Putain. Ça vibre dans sa tête. Blondie le corps en miettes. Éparpillées sur la moquette. Elle écoute tranquillement le son de la braguette. Qui se referme. Elle écoute. Comme les fous qui se délectent des chants funéraires. Et elle profite du silence éphémère. Une paix illusoire. Elle se sent comme ces pauvres bêtes avant l'abattoir. Avant qu'il ne décide d'en finir. Il a un ricanement carnassier. Le dégueulasse. L'enfoiré satisfait. Sa main capture sa mâchoire pour serrer fort. Un peu trop. Il veut juste un son. Un cri. Un grognement. Un gémissement. Une réaction. Mais elle en fait rien Amé. Elle garde ses yeux limpides fixés sur son visage ravagé. Par la boisson, par les années. Agacé, il commence à s'impatienter. Et y a son poing qui vient cogner une pommette.
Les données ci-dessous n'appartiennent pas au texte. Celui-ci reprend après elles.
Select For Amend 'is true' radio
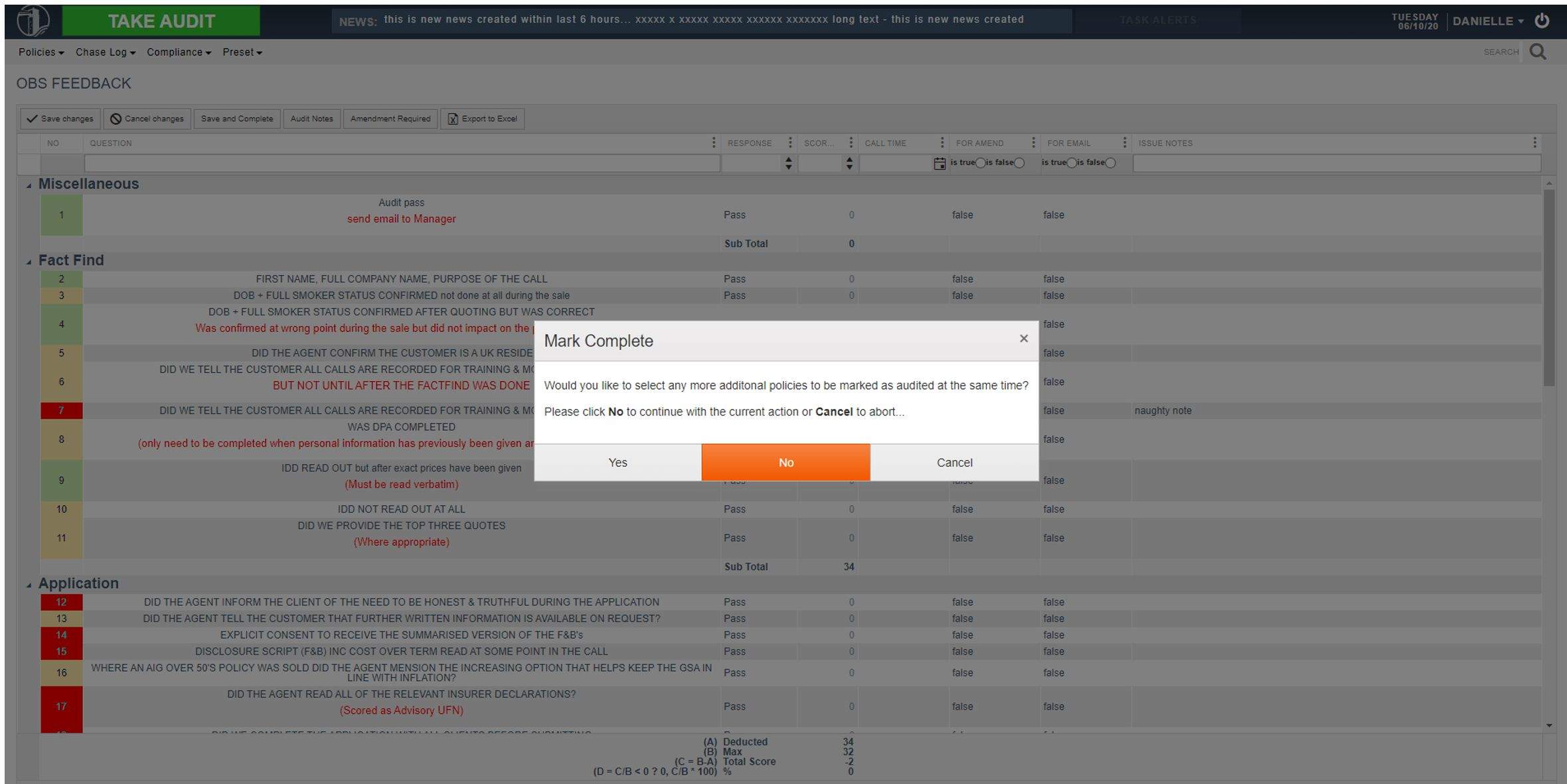 click(x=980, y=163)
Quelques bleus en plus sur l'albâtre de sa peau. Au fond, qu'est que ça peut foutre ? Et il continue. Des heures, des minutes. Amé elle a perdu la notion du temps. Elle voit juste le soleil dehors. Qui brille. Beau-papa qui vacille. Il fatigue le connard. Elle le sait Amé. Elle le sent. Les mains tremblent d'avoir trop donné. De l'avoir trop sonnée.
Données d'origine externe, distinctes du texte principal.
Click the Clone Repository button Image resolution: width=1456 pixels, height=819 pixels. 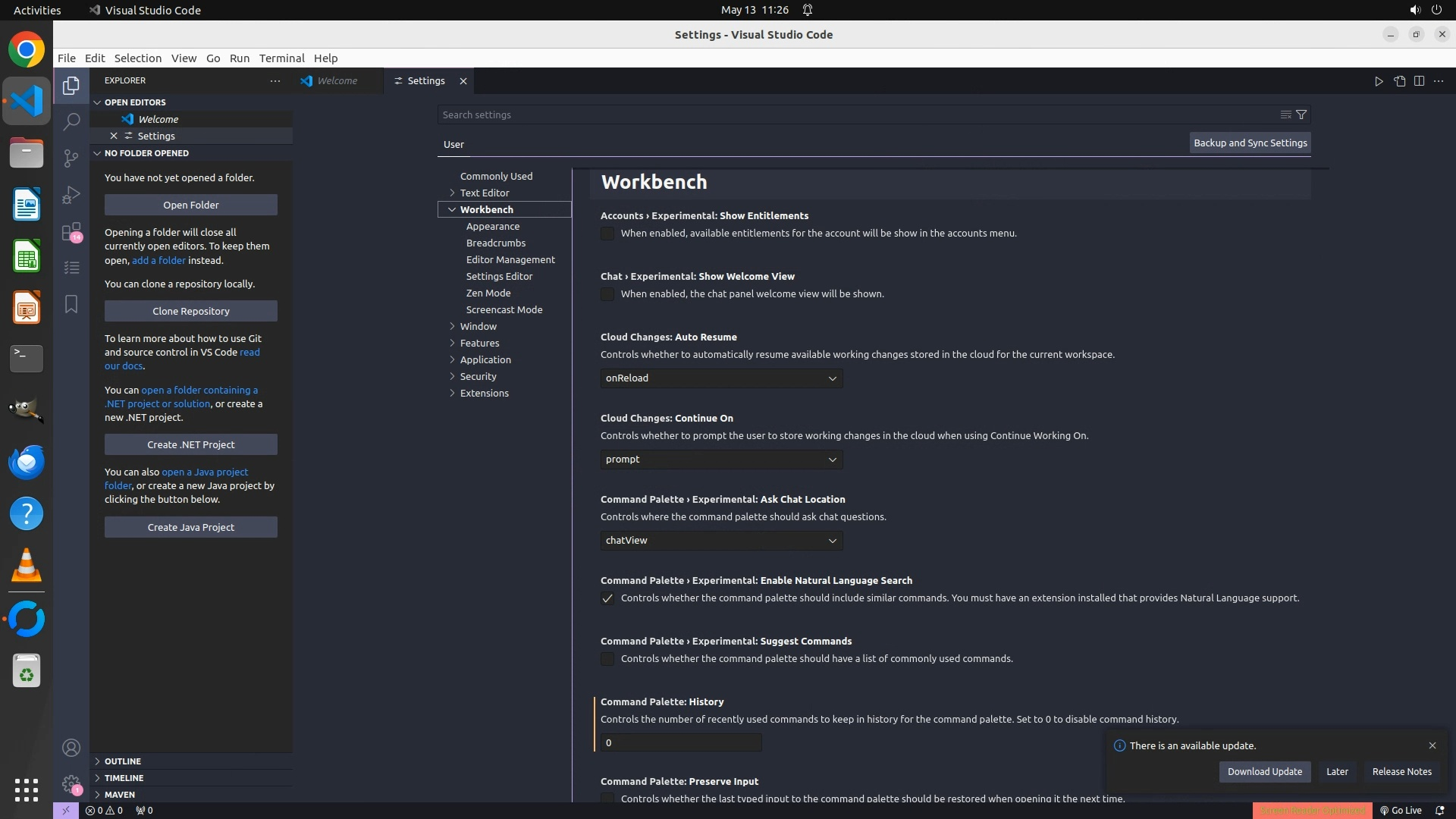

Puis il se lasse. Se casse, avec sur le bout des lèvres un murmure, pétasse. Elle reste couchée un moment. Juste un moment. Pour respirer. Et oublier. Il manque quelques mèches à sa tignasse. Ses beaux cheveux de tournesol. Elle soupire Amé, elle se relève et elle monte dans sa chambre. Elle fouille. Fout tout en boule. Et puis elle le trouve. Le petit sachet d'eden. Sa farine de paradis. Sa neige en été. Elle prend pas la peine de faire de beaux traits. Elle entasse. Elle effrite. Elle sniffe. Trépasse. Et puis toutes les couleurs se mélangent. Dans sa glace, elle a la sensation d'être la plus belle des pouffiasses. Elle voit plus le visage amoché. Les pommettes enflées et bleutées. Les bras griffés. Le dos bouffé. Pour une fois elle se croit belle Amé. Désirable, désirée. Alors qu'elle a juste l'air d'une folle abîmée. Complètement défoncée, elle regarde par la fenêtre et elle le voit. Aspen le débile qui suce beau-papa. Pour du pognon. Pour vivre. Il s'active dans le jardin et le soleil fait ressortir sa crinière rousse. Elle est tout sourire Amé. Sa langue claque contre son palais. Aspen c'est un peu comme une poupée. Elle aime le tordre dans tous les sens. Lui faire perdre patience. Parce qu'elle se sent importante blondie, quand elle le voit s'affairer comme une fourmis. Le valet elle l'appelle Amé. Comme si elle valait mieux que lui. Elle vaut forcément mieux que lui. T'es rien Aspen.
Blondie se maquille un peu. Pour couvrir les bleus. Ça s'efface pas non. Ça lui colle à la peau. Les mains du beauf tatouées sur la gueule. Amé se change. Amé s'arrange. Enfile un petit short en jean et un top qui laisse entrevoir son nombril. Fringuée comme une putain. Petit coup d'oeil dans le miroir. Elle descend les escaliers. Regarde le gros porc affalé sur le canapé. Fatigué d'avoir brisé la gamine écervelée. Amé elle pourrait le flinguer. Le laisser crever la cervelle étalée. Sur le mur, sur le sol, sur sa mère. Mais Amé se contente de sortir dans le jardin. Elle s'approche à pas de loups. Reluque le joli roux. Et son sourire qui se peint. T'as oublié de la mauvaise herbe là... Ah bah non, en fait c'est toi. Son rire éclate comme un carillon. Fière d'être conne. Fière d'être une abjection.